BEGIN Input material

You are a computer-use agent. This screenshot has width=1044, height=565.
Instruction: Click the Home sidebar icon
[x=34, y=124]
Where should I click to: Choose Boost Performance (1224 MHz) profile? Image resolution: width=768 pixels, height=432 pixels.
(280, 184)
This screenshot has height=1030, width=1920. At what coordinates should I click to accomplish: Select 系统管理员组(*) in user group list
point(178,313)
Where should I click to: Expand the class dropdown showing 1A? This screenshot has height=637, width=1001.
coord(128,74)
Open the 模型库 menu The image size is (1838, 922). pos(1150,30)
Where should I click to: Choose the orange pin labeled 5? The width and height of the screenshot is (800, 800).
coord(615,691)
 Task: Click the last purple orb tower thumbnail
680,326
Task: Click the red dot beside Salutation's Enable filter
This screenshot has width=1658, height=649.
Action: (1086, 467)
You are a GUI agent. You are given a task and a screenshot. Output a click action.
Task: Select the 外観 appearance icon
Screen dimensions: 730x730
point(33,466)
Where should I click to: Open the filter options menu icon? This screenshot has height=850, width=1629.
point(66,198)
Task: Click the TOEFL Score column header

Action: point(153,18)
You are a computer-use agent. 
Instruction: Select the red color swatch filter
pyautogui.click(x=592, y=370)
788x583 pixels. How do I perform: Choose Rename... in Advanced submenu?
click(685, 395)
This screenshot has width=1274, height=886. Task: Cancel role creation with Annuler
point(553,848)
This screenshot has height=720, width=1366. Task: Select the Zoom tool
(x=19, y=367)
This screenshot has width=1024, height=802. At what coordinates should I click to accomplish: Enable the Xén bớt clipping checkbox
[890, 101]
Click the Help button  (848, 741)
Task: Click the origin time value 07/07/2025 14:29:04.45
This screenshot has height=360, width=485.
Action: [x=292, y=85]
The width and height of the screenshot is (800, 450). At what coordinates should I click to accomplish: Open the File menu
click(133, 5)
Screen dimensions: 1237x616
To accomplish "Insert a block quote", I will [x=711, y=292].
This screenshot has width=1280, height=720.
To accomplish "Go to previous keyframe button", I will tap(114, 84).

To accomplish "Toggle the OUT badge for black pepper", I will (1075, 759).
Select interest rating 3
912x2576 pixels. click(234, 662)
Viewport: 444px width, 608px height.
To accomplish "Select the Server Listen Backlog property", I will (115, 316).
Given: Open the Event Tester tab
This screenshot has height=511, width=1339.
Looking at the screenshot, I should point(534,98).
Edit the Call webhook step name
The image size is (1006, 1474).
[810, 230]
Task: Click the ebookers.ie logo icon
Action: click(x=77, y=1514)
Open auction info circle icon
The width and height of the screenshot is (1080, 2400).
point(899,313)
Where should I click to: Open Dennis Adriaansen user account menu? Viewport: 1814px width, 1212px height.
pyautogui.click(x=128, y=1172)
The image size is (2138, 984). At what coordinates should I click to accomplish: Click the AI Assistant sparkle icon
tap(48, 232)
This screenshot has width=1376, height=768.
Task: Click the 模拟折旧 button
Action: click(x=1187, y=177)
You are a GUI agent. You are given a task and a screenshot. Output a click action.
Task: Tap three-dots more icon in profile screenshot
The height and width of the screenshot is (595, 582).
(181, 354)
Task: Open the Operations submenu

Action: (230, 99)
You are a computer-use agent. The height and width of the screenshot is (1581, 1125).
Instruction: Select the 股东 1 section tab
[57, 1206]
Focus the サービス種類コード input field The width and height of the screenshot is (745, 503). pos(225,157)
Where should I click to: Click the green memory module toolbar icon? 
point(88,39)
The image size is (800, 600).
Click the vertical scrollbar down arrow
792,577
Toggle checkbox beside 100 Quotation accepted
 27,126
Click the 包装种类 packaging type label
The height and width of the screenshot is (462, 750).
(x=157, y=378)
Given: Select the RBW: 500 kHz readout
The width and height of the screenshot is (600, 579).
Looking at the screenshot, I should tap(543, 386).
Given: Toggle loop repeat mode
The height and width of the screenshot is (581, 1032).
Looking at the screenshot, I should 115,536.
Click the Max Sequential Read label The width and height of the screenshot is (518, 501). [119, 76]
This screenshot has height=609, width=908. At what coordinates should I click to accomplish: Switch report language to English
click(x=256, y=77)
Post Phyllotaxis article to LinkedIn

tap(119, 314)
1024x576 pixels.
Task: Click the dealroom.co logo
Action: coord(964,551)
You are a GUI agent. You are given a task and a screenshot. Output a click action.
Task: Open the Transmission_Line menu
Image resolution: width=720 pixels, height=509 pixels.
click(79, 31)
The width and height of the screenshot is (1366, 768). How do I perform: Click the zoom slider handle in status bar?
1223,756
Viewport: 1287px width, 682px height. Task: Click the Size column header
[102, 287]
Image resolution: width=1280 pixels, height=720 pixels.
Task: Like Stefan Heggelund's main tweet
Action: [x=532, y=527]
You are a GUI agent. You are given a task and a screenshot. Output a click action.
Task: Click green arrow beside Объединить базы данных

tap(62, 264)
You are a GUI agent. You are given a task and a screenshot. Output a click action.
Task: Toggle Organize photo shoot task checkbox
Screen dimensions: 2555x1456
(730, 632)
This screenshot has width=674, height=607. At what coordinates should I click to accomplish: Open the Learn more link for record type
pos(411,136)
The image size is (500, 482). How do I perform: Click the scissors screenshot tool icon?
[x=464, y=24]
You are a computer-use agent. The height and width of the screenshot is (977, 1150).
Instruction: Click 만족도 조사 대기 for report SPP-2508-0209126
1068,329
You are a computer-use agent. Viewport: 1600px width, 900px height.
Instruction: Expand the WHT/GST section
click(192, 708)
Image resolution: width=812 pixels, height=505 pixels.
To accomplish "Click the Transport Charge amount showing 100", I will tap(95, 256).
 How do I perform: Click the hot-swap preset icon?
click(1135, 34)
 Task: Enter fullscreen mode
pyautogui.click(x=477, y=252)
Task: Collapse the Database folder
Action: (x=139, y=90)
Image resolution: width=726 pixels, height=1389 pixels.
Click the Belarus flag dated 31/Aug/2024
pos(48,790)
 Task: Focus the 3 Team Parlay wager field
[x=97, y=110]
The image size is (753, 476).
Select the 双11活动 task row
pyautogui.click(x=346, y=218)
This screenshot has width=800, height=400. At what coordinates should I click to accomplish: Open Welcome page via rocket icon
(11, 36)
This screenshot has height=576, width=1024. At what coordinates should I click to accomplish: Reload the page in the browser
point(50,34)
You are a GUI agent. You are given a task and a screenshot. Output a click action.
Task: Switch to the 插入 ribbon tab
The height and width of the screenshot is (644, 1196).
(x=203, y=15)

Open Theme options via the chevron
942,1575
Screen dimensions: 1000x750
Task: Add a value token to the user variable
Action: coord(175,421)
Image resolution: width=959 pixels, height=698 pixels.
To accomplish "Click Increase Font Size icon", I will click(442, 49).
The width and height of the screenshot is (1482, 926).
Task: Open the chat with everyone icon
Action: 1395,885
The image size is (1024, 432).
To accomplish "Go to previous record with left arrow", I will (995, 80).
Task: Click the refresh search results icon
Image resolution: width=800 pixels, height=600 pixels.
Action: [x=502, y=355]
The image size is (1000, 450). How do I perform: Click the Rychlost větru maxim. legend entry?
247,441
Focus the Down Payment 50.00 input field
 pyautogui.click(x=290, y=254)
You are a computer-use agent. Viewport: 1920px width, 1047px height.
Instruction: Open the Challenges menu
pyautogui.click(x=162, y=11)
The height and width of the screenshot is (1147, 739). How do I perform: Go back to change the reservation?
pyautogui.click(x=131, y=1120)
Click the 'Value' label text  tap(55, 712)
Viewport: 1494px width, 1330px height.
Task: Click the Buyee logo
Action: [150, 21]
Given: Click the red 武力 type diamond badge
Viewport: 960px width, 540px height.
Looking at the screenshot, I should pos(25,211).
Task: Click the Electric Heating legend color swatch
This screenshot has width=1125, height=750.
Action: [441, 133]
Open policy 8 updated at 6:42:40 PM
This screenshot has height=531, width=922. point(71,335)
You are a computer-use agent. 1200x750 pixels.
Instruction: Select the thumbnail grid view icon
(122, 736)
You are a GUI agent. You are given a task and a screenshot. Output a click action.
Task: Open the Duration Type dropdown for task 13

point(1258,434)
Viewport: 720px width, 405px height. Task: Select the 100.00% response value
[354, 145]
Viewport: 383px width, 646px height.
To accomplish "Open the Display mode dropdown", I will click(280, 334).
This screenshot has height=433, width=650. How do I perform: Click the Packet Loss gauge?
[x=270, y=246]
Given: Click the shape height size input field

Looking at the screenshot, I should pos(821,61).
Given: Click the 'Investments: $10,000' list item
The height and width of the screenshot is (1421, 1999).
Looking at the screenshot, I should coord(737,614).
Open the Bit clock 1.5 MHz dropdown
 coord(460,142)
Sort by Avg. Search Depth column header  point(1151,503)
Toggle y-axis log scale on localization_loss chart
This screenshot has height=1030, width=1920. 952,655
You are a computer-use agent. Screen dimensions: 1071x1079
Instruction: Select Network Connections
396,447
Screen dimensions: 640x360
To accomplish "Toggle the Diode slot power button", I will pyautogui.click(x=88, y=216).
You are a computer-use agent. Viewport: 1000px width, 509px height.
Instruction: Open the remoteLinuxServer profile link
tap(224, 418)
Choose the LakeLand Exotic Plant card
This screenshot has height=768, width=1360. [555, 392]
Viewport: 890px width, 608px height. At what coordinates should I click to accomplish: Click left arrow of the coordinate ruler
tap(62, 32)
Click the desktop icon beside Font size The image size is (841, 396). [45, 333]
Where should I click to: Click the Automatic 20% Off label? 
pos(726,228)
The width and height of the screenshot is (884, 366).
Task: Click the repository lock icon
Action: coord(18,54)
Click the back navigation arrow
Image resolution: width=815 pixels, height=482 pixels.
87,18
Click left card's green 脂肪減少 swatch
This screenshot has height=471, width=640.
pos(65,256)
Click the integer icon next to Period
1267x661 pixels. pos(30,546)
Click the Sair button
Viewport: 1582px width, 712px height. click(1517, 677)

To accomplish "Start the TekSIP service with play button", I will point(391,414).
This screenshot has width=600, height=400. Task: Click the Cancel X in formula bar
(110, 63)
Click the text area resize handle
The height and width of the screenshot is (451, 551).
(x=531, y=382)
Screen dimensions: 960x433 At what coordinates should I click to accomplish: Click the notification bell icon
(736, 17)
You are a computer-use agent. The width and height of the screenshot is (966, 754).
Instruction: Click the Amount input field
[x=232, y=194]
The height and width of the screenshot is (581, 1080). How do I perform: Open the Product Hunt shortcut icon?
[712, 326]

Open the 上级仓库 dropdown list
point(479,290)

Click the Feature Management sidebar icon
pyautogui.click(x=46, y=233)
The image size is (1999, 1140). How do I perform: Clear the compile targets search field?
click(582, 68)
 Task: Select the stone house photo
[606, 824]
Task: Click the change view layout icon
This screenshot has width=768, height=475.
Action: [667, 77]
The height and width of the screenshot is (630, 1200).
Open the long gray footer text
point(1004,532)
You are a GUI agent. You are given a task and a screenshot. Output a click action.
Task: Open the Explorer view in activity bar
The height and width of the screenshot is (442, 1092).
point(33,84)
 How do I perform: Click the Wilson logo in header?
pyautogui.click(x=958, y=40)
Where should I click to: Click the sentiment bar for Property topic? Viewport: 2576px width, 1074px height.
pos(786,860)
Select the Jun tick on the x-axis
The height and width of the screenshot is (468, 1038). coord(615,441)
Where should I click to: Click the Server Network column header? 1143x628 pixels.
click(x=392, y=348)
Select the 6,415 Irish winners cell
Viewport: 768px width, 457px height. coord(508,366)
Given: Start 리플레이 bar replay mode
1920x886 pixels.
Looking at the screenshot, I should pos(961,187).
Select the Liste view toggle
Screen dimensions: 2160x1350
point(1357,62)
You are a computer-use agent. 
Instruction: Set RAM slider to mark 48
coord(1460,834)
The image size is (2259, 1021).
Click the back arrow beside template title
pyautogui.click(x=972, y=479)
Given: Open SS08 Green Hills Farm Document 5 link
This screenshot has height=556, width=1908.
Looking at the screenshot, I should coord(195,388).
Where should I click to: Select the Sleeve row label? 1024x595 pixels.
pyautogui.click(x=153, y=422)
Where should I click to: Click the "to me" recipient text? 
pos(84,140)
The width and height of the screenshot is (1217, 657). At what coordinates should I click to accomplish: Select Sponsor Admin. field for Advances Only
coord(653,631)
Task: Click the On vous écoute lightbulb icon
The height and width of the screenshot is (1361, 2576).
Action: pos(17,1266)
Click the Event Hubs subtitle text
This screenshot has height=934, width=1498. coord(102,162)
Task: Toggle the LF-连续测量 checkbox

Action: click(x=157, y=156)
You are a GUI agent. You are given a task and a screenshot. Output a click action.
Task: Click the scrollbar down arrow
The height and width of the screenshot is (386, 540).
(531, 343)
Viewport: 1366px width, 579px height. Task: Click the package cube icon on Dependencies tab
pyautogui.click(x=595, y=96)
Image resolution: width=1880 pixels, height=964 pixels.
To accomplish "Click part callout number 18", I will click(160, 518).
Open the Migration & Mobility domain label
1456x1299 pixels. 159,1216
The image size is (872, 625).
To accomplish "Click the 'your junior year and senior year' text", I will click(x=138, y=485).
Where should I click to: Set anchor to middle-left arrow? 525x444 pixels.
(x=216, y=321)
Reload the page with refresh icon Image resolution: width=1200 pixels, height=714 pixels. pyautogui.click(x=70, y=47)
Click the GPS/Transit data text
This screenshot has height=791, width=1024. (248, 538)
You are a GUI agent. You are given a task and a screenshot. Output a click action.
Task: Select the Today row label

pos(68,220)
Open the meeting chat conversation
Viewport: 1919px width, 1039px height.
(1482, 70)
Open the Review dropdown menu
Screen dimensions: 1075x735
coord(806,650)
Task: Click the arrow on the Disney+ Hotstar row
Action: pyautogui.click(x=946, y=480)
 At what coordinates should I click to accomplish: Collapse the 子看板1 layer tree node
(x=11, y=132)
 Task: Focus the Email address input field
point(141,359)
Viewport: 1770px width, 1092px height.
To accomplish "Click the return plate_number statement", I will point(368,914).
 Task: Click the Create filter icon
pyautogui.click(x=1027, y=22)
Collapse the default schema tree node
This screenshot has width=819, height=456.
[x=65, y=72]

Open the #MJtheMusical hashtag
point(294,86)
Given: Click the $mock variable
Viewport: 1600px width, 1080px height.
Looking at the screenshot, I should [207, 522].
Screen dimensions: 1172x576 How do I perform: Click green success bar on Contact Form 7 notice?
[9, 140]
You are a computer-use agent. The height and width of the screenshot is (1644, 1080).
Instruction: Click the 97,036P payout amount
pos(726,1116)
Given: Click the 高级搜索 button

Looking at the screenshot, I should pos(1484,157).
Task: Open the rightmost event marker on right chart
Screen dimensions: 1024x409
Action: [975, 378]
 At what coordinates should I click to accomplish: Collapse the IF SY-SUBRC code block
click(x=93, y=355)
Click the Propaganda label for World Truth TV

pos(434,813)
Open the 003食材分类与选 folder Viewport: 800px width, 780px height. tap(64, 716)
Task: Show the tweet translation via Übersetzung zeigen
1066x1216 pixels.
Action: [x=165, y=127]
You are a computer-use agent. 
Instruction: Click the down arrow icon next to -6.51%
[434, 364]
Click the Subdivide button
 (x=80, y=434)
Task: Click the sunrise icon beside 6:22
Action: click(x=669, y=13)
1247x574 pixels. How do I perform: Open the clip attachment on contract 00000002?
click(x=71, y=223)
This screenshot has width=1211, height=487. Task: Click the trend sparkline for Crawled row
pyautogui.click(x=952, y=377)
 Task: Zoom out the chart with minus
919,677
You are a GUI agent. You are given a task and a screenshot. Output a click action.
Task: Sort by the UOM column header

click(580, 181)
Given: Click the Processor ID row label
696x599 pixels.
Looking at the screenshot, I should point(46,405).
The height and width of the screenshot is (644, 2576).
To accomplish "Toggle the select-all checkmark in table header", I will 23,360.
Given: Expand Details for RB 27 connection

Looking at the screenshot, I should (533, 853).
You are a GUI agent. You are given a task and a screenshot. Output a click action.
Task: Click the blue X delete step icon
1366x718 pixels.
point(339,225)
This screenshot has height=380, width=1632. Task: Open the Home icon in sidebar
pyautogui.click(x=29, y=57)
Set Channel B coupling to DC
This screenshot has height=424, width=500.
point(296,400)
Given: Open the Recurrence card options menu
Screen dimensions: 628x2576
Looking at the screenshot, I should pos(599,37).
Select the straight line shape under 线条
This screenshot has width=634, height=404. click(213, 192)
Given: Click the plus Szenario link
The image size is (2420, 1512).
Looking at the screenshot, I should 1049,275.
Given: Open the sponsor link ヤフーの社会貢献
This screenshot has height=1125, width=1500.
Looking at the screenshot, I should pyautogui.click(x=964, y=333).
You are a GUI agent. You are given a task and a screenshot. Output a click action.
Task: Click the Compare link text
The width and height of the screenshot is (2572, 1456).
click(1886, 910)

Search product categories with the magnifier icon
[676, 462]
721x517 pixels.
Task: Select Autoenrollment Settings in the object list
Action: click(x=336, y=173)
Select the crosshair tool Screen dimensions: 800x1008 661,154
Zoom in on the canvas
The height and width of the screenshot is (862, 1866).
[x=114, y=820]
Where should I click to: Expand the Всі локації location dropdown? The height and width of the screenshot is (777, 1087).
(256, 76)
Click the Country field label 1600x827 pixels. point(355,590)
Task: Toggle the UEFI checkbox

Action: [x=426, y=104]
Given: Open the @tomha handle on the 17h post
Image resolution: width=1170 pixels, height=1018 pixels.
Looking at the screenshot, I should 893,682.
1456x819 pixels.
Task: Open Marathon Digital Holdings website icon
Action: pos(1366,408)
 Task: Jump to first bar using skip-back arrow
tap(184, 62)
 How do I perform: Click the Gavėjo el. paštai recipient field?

END Input material

- **Work instructions**: The lines to retype run from the start of the entries through the line containing "Open the 模型库"; reproduce them exactly and add nothing.

- **Your solution**:
You are a computer-use agent. This screenshot has width=1044, height=565.
Instruction: Click the Home sidebar icon
[x=34, y=124]
Where should I click to: Choose Boost Performance (1224 MHz) profile? Image resolution: width=768 pixels, height=432 pixels.
(280, 184)
This screenshot has height=1030, width=1920. At what coordinates should I click to accomplish: Select 系统管理员组(*) in user group list
point(178,313)
Where should I click to: Expand the class dropdown showing 1A? This screenshot has height=637, width=1001.
coord(128,74)
Open the 模型库 menu The image size is (1838, 922). pos(1150,30)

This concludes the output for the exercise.